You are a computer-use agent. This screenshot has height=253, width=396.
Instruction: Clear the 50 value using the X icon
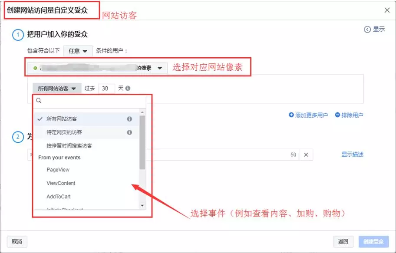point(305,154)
########################################
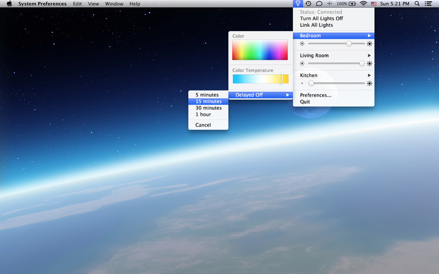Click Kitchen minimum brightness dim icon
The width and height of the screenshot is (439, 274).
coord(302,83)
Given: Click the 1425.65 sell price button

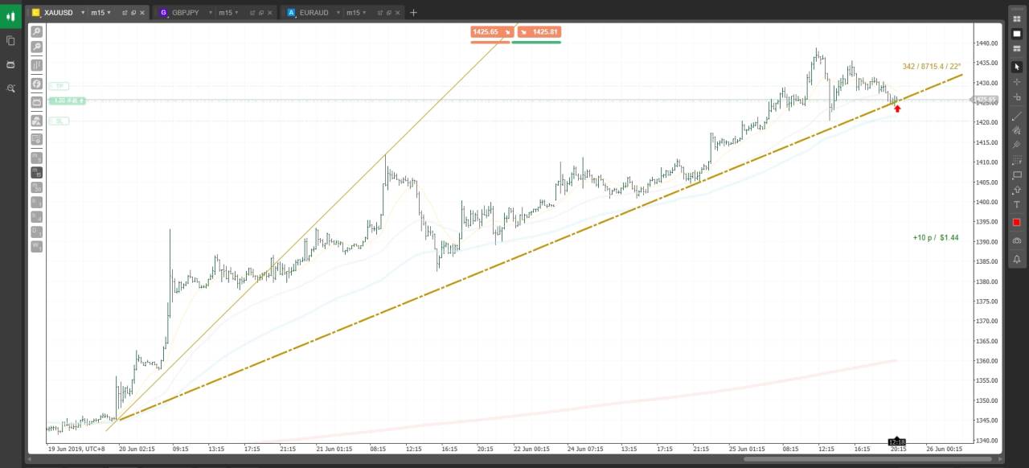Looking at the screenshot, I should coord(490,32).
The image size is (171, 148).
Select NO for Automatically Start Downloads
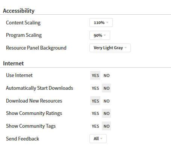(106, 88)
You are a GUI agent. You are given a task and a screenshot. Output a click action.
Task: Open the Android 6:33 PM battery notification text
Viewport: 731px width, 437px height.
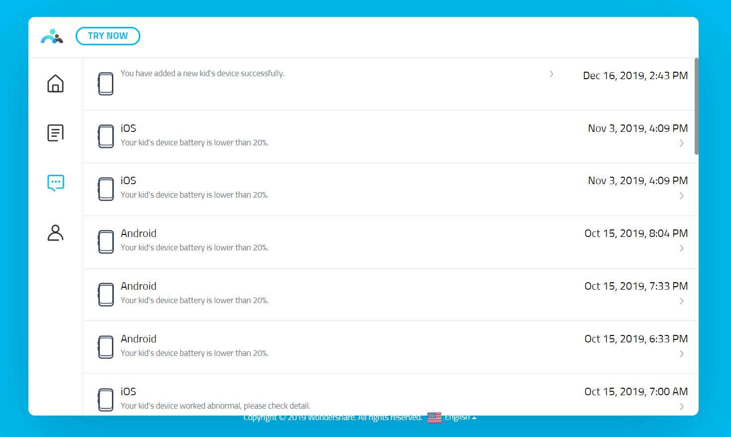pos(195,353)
########################################
• What you are asked to do: Your answer should be all lines from the data that contain "agent".

• Task response:
You are a computer-use agent. This screenshot has height=253, width=396.
You are a GUI agent. You are given a task and a screenshot. Output a click action.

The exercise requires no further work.